Rye bei Eastbourne
Die Nacht ist extrem stürmisch und Regen peitscht über das flache Land. Wie kleine Hagelkörner prallen sie auf das Blech des Wohnmobils.
Grau in Grau der Morgen, wild aufgewühlt das Meer. Das nächste Dorf nur schemenhaft im Dunst zu sehen.
Rye ist ein kleines Städtchen am Fluss River Tillingham.
Im Jahre 1377 wurde es von den Franzosen fast vollständig zerstört: Schicksal einer Küstenstadt. Die Turmuhr in der großen Steinkirche wurde 1590 gebaut und ist die älteste in Grossbritannien. Die Ruinen von Ypres Castle stammen von einer Befestigung aus dem 13. Jahrhundert, diente aber ab 1590 als Gefängnis.
In der Altstadt auf dem Hügel sind die Strassen mit großen Kieselsteinen gepflastert. Bei Regen sind die rutschig und keinesfalls für Stöckelschuhe geeignet.
Etwas Besonderes ist der langgestreckte Hafen. Bei Ebbe liegen die vielen Segelboote und Fischkutter auf dicken Sandbänken, während sich das Bett des Flusses bei Flut bis zum Rand füllt. Zwei Mal überquert man beim Durchfahren von Rye Richtung Rye Harbour den Fluss und hat dabei die Gelegenheit, sich von diesem Schauspiel zu überzeugen. Am besten vor und nach der Wanderung durch das Nature Reserve von Rye Harbour.

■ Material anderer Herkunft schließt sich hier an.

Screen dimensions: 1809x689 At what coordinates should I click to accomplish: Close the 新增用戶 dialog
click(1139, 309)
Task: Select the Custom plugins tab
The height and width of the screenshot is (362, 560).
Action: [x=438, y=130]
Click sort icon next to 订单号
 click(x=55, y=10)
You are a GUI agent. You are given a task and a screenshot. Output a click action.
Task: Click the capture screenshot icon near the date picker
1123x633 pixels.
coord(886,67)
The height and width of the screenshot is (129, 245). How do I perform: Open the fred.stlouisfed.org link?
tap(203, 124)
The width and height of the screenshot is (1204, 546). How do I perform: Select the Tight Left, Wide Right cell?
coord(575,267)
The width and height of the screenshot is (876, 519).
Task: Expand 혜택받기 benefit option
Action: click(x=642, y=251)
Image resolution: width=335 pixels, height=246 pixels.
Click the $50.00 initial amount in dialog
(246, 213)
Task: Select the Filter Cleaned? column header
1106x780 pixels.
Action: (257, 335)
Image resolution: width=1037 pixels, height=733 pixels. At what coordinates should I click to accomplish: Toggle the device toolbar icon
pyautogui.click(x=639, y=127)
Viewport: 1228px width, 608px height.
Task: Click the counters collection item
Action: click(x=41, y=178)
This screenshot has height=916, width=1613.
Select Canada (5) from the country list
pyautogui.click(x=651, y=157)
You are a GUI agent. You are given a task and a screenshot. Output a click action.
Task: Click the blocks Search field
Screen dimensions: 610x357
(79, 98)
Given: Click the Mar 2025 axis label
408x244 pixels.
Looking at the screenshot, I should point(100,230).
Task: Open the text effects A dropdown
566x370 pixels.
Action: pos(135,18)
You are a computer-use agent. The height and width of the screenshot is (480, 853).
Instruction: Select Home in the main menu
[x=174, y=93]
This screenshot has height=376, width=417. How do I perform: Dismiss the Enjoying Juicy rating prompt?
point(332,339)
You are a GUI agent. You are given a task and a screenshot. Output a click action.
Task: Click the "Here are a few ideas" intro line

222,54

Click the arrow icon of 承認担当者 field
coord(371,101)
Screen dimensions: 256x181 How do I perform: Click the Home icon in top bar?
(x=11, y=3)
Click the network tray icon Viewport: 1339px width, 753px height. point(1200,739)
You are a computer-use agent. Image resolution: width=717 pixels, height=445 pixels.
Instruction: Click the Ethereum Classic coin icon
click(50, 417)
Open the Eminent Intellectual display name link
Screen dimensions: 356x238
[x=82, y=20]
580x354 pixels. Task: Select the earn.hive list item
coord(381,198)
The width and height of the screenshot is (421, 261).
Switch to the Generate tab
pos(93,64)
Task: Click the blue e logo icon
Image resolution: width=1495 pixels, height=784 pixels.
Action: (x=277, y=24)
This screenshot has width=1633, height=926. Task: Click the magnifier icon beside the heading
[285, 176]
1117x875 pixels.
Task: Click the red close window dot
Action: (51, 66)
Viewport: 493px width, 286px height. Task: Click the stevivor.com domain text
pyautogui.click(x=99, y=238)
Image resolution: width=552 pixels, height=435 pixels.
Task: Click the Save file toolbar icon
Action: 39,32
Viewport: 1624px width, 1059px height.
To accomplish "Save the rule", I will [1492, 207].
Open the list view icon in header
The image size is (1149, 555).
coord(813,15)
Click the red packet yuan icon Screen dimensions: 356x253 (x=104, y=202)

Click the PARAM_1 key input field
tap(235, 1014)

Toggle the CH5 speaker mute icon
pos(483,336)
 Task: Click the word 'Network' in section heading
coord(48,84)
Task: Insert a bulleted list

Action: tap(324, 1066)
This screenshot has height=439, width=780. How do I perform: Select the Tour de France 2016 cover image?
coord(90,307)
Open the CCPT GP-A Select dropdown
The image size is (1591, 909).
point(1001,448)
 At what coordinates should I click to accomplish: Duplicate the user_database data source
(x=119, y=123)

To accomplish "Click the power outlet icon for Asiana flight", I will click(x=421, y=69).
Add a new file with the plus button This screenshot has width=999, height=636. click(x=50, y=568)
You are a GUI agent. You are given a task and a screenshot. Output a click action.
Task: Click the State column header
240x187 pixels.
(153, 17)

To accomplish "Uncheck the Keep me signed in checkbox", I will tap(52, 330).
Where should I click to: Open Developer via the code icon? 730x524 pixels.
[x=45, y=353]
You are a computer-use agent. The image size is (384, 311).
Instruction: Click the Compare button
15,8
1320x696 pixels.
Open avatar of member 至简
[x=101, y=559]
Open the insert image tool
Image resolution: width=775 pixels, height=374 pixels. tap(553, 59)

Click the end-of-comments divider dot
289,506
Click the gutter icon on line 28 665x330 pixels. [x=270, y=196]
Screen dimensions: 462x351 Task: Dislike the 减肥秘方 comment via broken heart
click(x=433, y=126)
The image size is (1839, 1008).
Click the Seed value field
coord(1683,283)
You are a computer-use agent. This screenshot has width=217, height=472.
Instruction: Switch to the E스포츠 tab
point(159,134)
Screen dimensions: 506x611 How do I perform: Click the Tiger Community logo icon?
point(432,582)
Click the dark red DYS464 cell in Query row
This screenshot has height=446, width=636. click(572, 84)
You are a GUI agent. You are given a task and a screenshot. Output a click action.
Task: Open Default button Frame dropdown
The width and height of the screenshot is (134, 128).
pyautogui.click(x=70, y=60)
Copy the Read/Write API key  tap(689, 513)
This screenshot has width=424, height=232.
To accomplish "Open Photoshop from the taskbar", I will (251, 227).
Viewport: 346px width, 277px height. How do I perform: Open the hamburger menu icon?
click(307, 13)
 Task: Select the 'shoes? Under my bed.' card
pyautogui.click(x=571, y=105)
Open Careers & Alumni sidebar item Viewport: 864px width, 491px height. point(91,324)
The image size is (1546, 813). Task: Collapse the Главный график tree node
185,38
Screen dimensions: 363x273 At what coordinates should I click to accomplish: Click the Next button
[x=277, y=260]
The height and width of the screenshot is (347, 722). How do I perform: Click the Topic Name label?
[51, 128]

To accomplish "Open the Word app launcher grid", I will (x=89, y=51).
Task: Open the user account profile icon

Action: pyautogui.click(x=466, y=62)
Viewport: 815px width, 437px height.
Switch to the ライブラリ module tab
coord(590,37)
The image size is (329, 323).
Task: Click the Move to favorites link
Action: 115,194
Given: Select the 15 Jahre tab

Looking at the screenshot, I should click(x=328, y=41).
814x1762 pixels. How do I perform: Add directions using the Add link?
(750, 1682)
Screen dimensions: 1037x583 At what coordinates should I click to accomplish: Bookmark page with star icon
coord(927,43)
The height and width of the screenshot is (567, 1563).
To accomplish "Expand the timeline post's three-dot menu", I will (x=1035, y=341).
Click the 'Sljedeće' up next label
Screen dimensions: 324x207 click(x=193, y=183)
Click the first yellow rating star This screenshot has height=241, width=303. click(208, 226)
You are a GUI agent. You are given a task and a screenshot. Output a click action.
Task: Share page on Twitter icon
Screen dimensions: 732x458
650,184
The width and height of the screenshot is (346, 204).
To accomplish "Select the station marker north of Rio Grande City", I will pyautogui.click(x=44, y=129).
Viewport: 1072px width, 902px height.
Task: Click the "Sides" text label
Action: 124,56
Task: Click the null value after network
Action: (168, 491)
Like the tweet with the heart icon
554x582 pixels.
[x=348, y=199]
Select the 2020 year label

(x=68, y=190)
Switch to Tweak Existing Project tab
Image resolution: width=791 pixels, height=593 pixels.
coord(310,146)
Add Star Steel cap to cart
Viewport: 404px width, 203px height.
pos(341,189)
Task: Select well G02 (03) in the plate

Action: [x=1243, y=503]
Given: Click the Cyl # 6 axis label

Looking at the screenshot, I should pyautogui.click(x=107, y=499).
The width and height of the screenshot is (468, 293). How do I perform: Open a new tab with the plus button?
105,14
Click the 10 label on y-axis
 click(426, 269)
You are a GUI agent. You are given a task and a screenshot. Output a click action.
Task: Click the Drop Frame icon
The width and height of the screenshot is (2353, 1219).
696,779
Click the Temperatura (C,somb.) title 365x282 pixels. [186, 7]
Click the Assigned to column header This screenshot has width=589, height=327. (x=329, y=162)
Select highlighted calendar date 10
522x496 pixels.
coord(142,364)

Durch das Austrocknen des Hafenbeckens und den weitern Rückgang des Meeresniveaus liegt Rye heute 3,2km vom Meer entfernt. Doch folgt man der Strasse nach Rye Harbour, so gelangt man am Campingplatz recht nah an das Meer heran. Ein großer Parkplatz zeigt, wie viel hier an Sommertagen los sein kann.
Ein betonierter Weg führt etwa einen Kilometer bis zum Ende des Kanals, der hier den Kuttern das Ausfahren auf die See ermöglicht.
Dicke Kiesbänke umgeben die Strasse mit allerlei Pflanzen und Blumen. Doch man sieht es dem Küstenstreifen an: Hier überleben nur diejenigen, die sich im lockeren Geröll zu halten wissen.
Über einen dicken Wall aus Kieseln gelangt man an Meer. Etwa 3-6 Meter geht es hinab, dann steht man am Rand des Wassers. Je nachdem, ob gerade Ebbe oder Flut ist.
Heute ist es sehr stürmisch. Im Landesinneren sieht man dunkle Regenwolken ihre schwere Last abladen. Doch hier vorne bläst der Sturm alles weg und immer wieder blinzelt die Sonne herab. Dann taucht sie den Uferstreifen in einen gleißenden Schein, der von den den feinen Salzkristallen in der Luft erzeugt wird. Krachend brechen sich die Wellen am gestuften Ufer, zerstäubt wild das braune Wasser. Der Wind reist die Schaumkronen mit sich.
Hell klingen die aneinander reibenden Kieselsteine, wenn sich das Wasser nach einem Brecher wieder zurück zieht.
Eine geschützt liegende Bucht kann per Beobachtungshäuschen observiert werden. Nur wenige Meter von den Vögeln entfernt kann man aus dem geschützten Inneren der Hütte das Treiben beobachten.
Bei dem ehemaligen Liveboat-Haus kann man über eine Querpfad zurück kehren Richtung Harbour. Nach rund 6km erreicht man dann wieder die alte Festung am Parkplatz.
Da es überall Karten gibt und außerdem die Landschaft sehr übersichtlich ist, kann man sich kaum verlaufen.
Eine Wanderung für Brandungsfreunde und vor allem Vogelbeobachter - oder einfach mal zum Ausspannen.